### Job
Please report, copied in full, each line of the listing below that contains the string "Task".
··· Provided material
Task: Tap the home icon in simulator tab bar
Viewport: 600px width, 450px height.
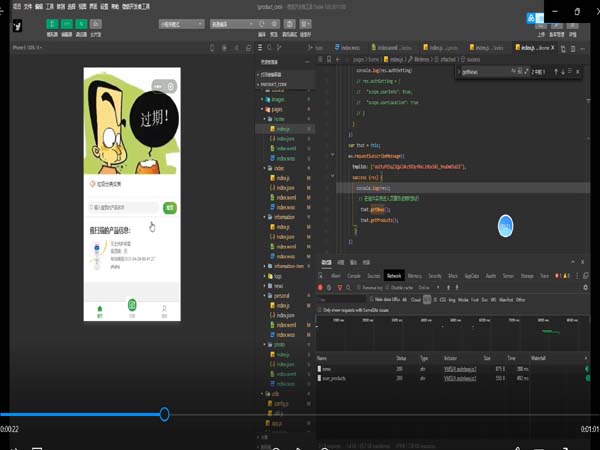Action: [99, 306]
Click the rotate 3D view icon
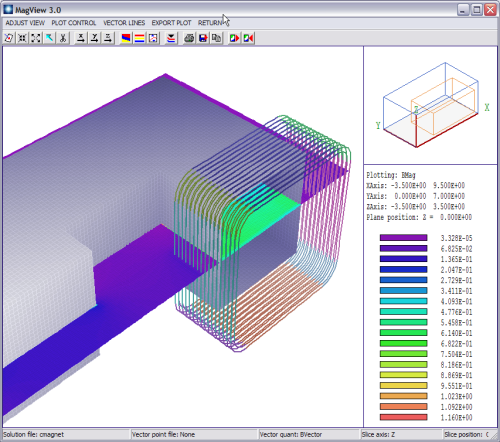This screenshot has height=442, width=500. click(9, 38)
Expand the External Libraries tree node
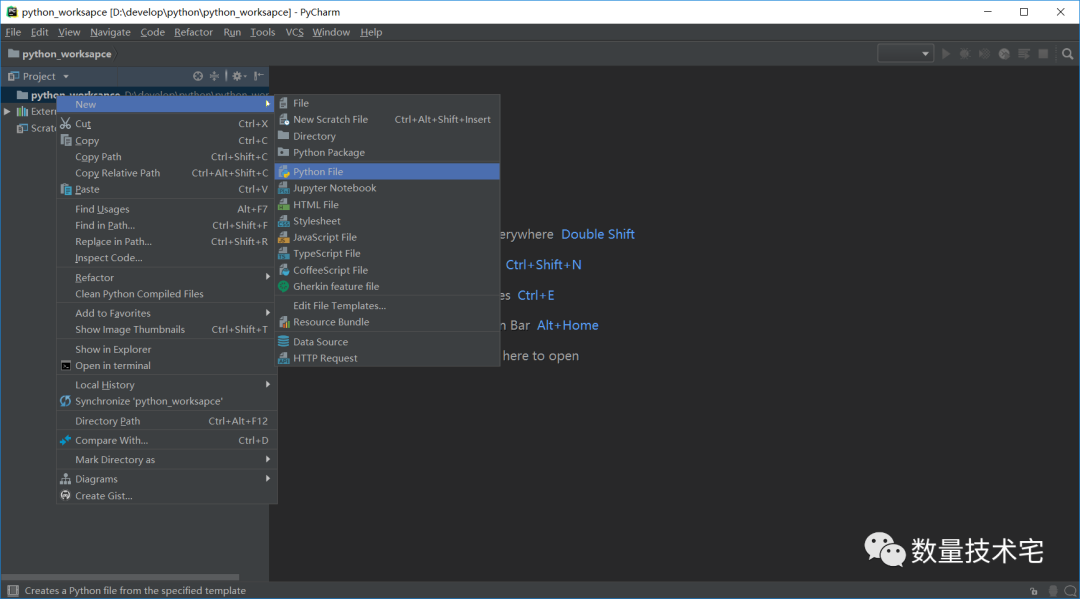The height and width of the screenshot is (599, 1080). (7, 112)
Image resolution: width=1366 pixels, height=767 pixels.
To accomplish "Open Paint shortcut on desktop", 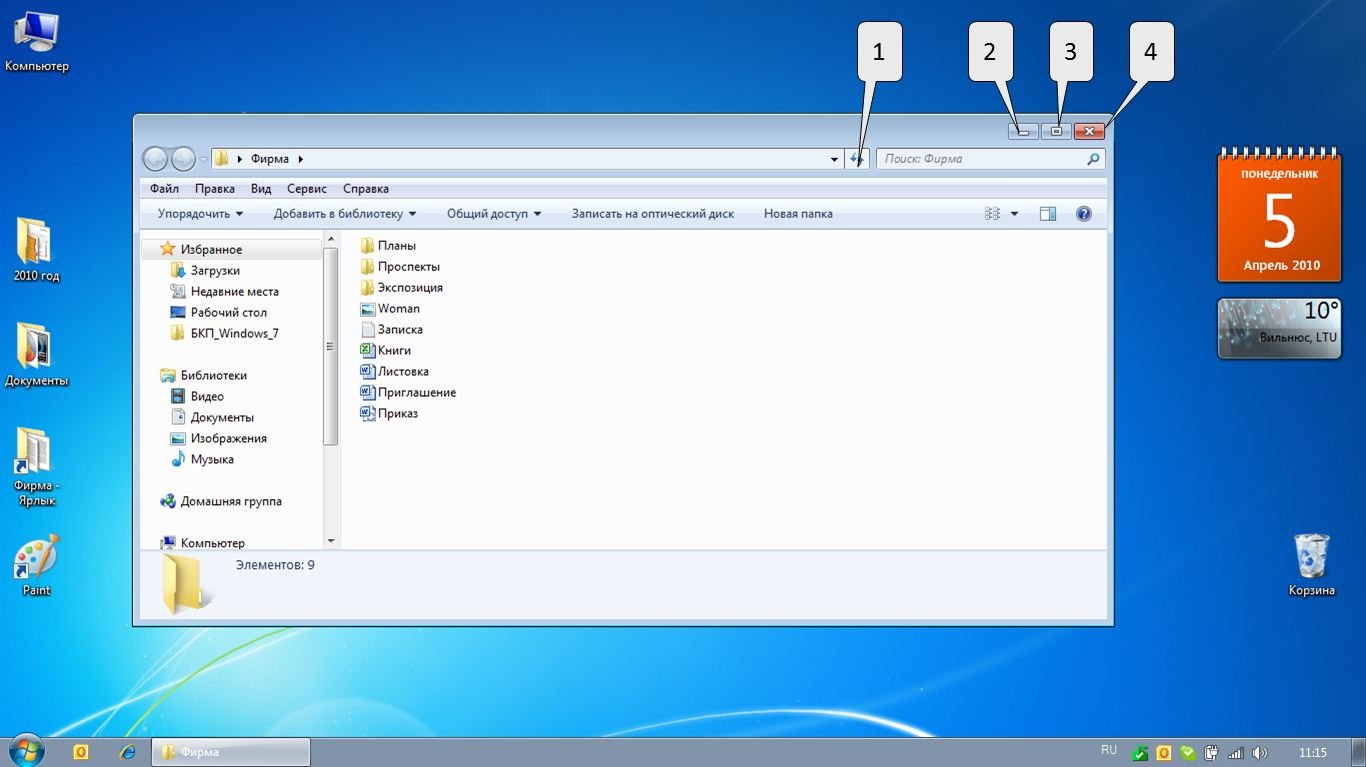I will [x=37, y=558].
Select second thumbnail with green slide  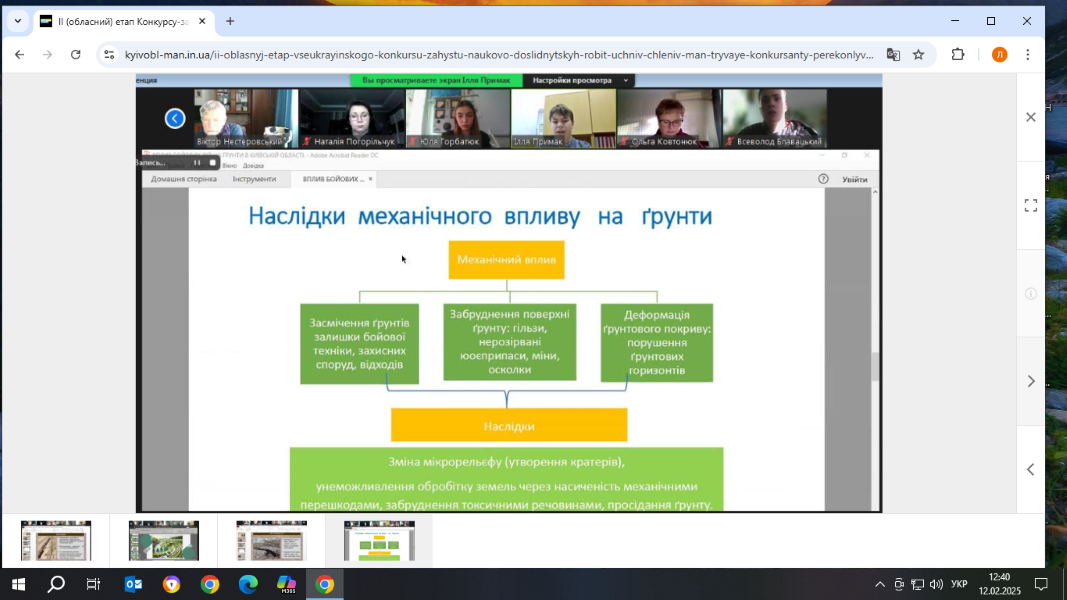164,541
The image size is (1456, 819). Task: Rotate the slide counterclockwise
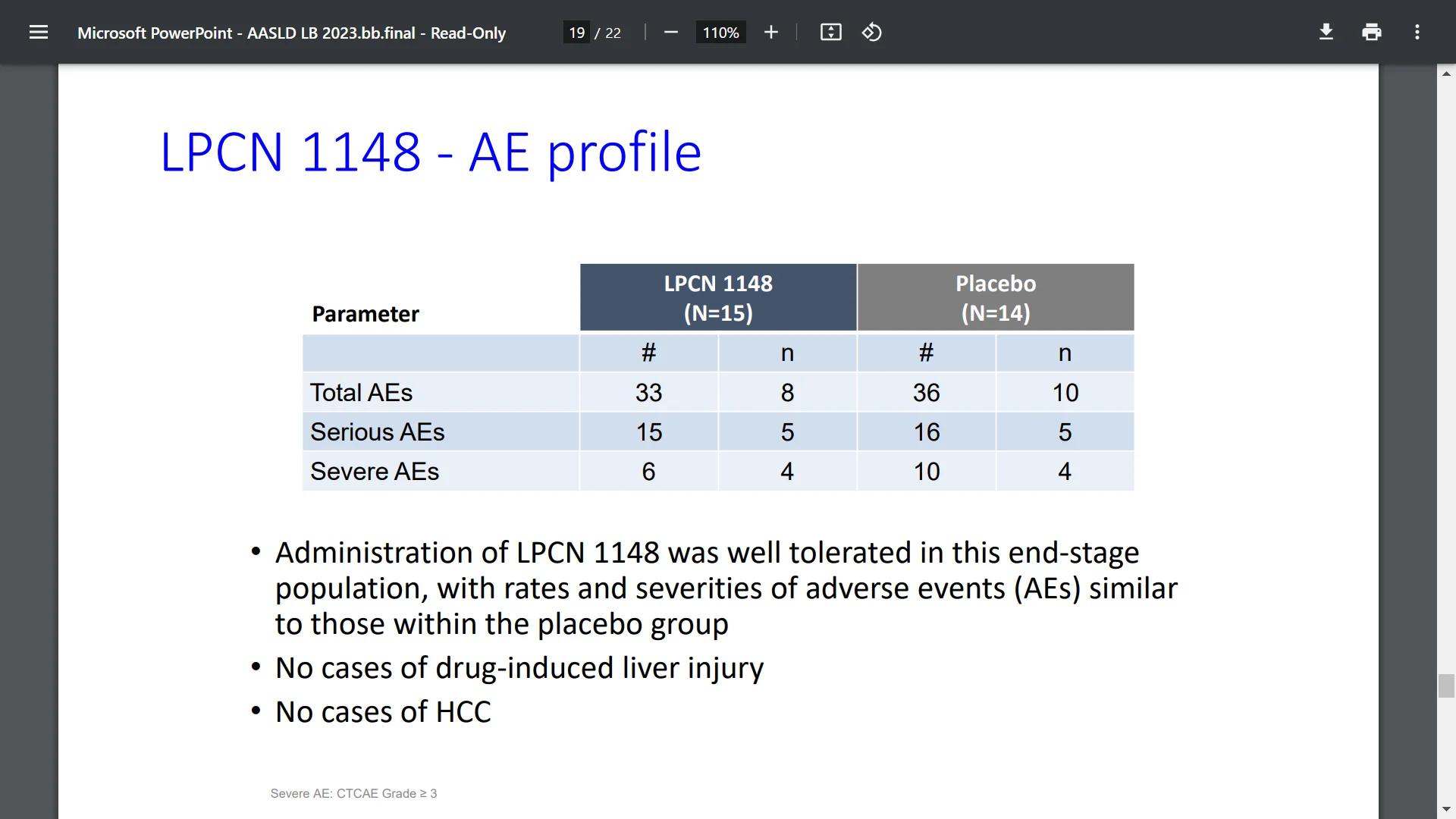pos(871,32)
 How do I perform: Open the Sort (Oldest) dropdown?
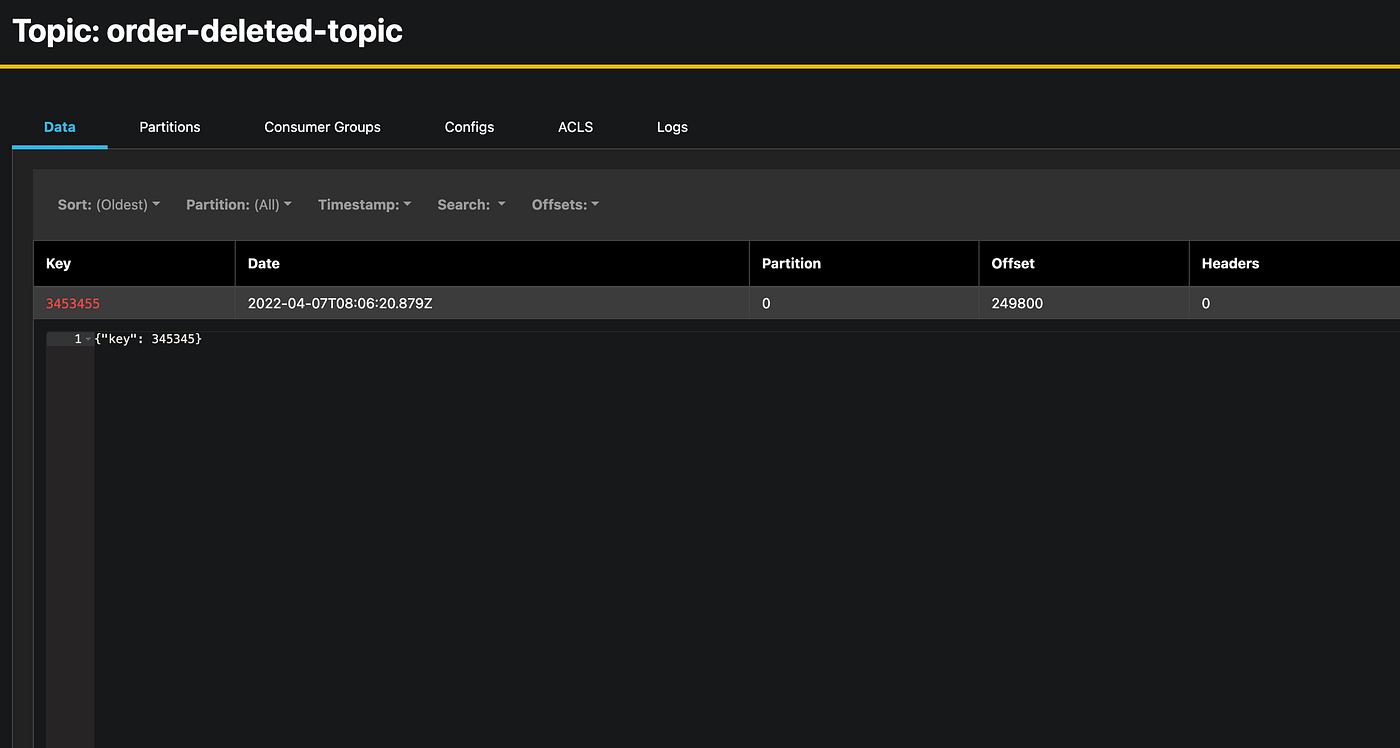[109, 204]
······
### Exercise response
Task: Tap the home icon in simulator tab bar
The image size is (1456, 819). Task: Rotate the slide counterclockwise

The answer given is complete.